> [What to work on]: Copy every entry exactly as given, minus the images.

> [Dataset content]:
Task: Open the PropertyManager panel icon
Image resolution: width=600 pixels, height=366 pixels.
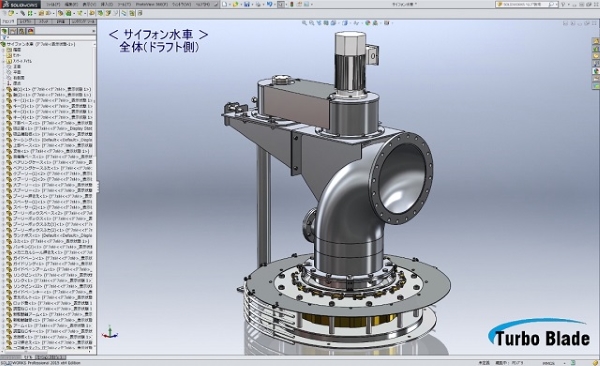Action: click(x=13, y=31)
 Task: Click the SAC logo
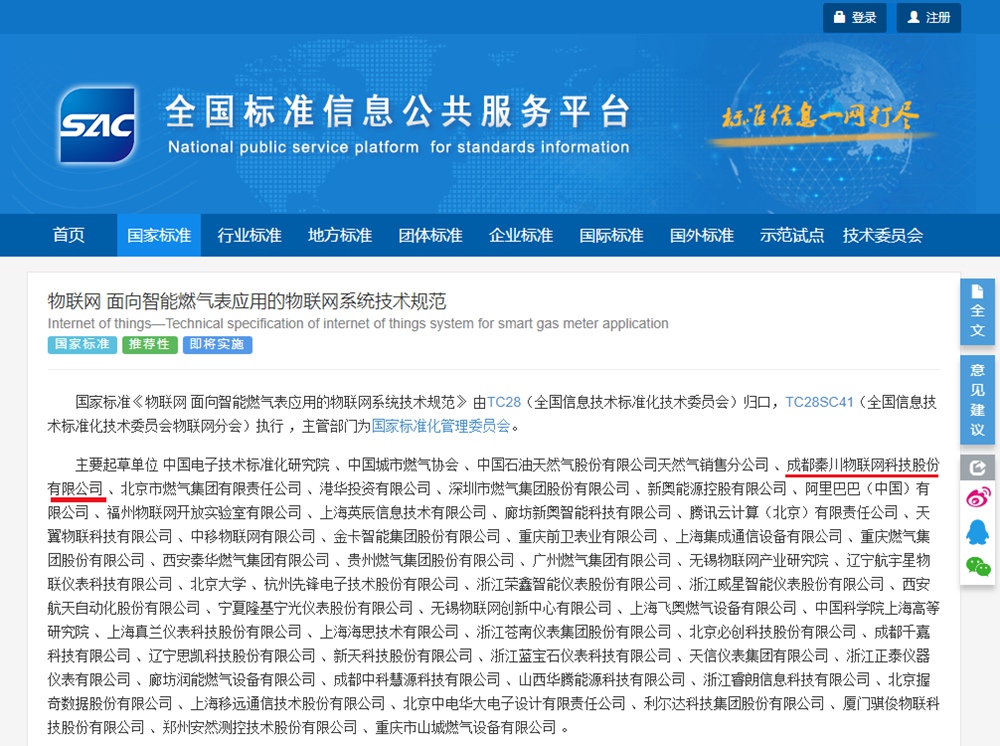point(97,125)
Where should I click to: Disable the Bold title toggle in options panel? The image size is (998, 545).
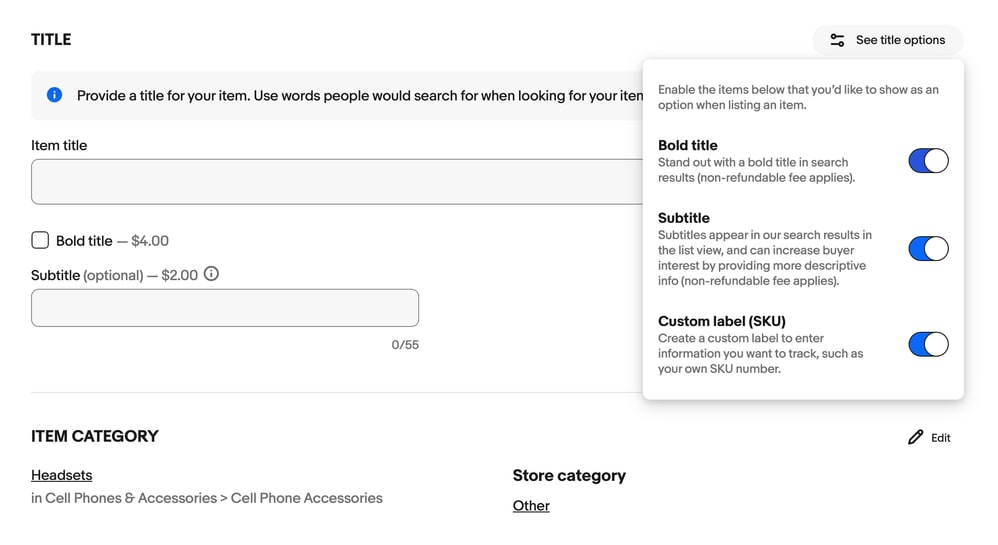pyautogui.click(x=928, y=161)
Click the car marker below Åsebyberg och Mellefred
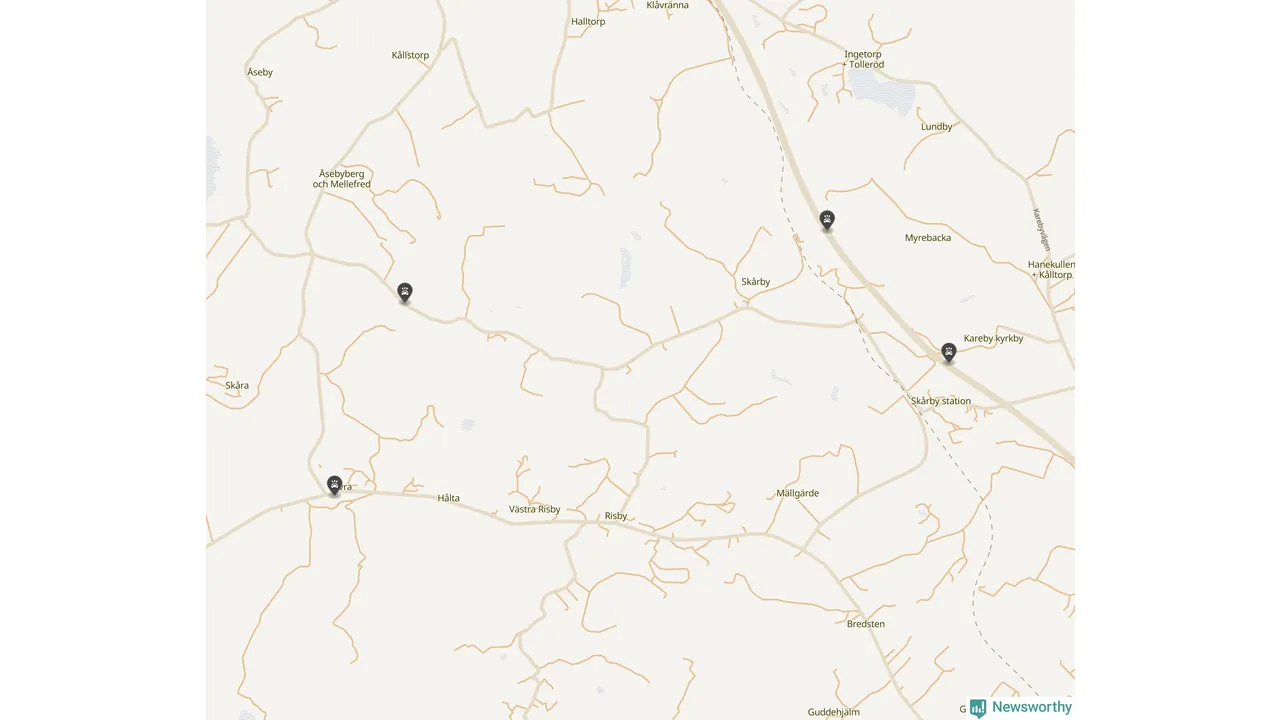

> [Answer box]:
Task: Open the PropertyManager panel icon
Image resolution: width=600 pixels, height=366 pixels.
Action: click(x=13, y=31)
 Task: Click the SAC logo
point(97,125)
Where should I click to: Disable the Bold title toggle in options panel? The image size is (998, 545).
pyautogui.click(x=928, y=161)
Click the car marker below Åsebyberg och Mellefred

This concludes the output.